What you have to do: Look below and pull out each line with the word "list".

Recorded data:
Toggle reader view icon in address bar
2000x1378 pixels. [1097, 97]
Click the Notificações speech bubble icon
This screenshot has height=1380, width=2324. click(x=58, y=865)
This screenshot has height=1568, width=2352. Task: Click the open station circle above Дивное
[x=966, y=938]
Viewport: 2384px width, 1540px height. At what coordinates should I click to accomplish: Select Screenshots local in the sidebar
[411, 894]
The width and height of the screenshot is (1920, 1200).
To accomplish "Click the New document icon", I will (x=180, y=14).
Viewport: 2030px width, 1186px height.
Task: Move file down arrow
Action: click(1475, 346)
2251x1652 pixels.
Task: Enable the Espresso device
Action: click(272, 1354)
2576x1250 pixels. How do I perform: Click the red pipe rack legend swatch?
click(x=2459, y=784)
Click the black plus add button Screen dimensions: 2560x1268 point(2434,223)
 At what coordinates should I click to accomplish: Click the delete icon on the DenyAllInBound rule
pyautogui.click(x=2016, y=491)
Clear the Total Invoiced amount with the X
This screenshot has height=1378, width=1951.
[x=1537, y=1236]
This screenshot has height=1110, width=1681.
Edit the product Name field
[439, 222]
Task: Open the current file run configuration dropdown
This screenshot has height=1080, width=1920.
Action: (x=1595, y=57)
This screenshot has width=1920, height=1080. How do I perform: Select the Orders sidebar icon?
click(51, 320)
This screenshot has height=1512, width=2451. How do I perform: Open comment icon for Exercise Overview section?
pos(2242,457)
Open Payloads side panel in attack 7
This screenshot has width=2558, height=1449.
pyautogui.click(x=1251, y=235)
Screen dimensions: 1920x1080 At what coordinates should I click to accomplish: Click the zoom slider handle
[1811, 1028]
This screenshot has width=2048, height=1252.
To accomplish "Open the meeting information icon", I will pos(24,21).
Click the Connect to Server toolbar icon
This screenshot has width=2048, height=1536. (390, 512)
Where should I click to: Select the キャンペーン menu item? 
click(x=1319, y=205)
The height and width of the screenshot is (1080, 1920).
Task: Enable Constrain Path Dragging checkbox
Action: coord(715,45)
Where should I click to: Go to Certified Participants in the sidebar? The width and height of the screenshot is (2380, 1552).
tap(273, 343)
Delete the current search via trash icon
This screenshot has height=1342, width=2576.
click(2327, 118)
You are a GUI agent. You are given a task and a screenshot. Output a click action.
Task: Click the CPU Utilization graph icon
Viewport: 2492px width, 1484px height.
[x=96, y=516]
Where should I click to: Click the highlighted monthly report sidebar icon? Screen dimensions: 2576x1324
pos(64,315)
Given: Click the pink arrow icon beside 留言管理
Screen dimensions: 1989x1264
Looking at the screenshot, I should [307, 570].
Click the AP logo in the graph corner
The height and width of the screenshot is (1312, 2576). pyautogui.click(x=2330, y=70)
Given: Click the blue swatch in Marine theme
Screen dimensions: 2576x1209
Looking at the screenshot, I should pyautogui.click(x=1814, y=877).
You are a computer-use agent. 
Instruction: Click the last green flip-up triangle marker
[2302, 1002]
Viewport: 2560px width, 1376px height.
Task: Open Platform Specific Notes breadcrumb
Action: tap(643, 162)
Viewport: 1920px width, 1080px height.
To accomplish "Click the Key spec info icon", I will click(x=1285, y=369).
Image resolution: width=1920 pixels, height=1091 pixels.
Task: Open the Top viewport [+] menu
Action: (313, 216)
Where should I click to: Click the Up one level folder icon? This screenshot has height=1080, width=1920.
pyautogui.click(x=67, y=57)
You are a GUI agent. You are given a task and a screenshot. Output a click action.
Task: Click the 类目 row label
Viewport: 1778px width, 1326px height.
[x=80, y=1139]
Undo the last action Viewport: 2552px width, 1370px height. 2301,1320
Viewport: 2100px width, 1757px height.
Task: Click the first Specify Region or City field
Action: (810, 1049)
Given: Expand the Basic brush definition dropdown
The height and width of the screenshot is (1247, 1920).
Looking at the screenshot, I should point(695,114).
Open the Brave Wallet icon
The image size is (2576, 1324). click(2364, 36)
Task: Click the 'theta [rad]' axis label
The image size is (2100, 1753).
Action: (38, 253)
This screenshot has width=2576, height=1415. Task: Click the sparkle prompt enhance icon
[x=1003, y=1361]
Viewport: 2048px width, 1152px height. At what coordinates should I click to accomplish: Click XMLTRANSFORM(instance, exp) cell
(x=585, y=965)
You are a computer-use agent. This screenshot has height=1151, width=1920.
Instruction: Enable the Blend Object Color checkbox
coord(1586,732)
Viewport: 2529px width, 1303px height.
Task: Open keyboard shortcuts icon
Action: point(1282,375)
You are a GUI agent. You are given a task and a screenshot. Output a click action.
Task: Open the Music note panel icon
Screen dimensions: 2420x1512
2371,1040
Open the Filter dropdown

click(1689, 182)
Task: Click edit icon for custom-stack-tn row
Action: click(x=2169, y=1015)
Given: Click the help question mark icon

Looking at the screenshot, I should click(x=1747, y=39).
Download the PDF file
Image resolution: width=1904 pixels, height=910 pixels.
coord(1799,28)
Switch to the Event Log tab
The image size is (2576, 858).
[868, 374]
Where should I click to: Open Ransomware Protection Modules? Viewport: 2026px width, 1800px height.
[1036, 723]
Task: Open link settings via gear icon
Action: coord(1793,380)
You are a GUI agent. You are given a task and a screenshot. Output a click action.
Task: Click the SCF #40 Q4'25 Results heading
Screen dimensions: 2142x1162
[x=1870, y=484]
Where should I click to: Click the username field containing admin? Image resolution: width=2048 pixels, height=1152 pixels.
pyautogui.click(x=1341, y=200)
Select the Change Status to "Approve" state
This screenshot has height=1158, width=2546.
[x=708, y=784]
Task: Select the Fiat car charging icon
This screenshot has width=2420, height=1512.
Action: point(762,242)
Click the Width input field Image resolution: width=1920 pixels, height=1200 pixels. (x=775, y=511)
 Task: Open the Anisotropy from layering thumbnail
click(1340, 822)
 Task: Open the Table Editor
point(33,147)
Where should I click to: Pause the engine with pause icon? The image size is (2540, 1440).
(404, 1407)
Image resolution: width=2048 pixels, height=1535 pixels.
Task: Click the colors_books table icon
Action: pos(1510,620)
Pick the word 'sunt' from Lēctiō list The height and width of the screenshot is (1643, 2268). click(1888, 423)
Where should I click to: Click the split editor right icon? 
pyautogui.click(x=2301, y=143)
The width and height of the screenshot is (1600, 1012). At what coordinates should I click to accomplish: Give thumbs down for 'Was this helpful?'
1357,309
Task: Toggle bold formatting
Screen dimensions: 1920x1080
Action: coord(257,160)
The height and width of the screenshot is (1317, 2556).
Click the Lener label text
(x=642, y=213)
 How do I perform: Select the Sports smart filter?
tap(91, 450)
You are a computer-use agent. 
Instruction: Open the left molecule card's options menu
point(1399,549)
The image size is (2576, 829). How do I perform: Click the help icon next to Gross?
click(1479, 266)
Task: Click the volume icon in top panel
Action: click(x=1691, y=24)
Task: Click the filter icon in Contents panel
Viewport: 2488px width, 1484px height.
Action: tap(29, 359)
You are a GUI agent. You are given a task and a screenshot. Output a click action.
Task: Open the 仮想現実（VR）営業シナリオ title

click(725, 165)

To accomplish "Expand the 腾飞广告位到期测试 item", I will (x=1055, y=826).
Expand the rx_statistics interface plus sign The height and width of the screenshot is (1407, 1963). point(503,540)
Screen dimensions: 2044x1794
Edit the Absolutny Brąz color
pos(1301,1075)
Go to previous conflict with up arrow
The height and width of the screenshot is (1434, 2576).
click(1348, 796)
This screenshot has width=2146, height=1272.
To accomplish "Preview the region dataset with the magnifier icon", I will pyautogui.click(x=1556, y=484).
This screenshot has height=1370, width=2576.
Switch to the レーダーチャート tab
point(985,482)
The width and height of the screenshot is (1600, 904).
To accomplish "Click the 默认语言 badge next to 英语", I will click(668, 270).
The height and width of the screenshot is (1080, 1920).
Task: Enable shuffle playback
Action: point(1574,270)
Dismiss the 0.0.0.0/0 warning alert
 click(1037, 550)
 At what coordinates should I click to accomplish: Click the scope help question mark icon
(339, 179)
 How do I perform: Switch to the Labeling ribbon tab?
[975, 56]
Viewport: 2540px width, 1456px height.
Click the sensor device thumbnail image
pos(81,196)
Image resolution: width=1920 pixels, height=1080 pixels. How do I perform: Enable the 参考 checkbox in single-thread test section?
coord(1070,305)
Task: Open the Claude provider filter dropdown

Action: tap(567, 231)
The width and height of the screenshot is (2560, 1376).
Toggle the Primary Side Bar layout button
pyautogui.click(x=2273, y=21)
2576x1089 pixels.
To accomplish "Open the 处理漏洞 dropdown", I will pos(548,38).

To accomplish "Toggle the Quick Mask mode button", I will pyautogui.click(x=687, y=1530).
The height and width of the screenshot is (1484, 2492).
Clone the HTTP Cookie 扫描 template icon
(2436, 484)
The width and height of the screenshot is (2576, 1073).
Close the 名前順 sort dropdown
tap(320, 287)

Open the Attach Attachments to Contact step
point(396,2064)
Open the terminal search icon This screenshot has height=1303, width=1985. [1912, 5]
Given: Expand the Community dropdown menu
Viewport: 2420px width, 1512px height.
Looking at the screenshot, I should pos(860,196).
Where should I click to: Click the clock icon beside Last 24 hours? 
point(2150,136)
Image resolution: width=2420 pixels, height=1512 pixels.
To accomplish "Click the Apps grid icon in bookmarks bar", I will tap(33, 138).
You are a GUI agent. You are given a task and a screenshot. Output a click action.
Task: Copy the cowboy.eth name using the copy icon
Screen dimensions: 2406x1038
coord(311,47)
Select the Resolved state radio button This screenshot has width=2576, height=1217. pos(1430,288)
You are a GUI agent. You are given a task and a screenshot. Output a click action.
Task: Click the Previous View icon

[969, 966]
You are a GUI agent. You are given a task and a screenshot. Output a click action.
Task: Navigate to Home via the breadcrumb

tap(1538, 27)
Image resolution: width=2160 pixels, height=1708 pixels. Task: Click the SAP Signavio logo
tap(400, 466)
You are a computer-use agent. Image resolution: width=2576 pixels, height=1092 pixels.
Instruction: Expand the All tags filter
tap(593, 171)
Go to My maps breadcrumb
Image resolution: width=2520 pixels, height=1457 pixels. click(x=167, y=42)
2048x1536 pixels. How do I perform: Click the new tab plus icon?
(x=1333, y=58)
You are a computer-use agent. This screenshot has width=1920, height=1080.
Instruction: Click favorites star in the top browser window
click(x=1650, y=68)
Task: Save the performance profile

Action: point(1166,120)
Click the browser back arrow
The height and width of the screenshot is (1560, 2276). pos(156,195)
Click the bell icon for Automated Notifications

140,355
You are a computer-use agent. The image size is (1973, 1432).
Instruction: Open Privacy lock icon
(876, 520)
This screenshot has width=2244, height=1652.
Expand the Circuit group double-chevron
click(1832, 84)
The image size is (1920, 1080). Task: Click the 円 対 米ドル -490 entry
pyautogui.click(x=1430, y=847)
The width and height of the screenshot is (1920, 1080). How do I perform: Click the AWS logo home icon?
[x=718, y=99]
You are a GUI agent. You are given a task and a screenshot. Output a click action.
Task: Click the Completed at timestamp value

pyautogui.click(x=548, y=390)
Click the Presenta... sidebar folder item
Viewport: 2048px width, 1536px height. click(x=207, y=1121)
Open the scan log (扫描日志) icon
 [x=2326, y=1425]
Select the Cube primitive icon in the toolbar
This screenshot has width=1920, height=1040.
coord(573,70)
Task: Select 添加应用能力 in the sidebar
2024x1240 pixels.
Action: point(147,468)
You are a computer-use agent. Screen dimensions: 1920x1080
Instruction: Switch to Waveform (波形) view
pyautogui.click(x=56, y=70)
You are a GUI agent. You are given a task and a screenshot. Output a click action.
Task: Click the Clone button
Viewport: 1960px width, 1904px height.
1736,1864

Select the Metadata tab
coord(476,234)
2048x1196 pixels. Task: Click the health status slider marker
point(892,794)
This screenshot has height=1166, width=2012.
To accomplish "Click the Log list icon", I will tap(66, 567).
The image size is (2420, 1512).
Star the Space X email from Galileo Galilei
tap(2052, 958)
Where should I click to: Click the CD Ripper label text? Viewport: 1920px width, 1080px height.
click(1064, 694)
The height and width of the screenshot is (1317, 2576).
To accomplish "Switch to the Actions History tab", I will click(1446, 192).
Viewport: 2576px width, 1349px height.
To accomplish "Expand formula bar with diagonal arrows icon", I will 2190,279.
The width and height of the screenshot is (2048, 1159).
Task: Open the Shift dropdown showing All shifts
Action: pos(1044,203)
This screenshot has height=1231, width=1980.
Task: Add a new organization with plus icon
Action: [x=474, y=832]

Solution for this task:
Pick the word 'sunt' from Lēctiō list The height and width of the screenshot is (1643, 2268). click(1888, 423)
To accomplish "Click the Log list icon", I will tap(66, 567).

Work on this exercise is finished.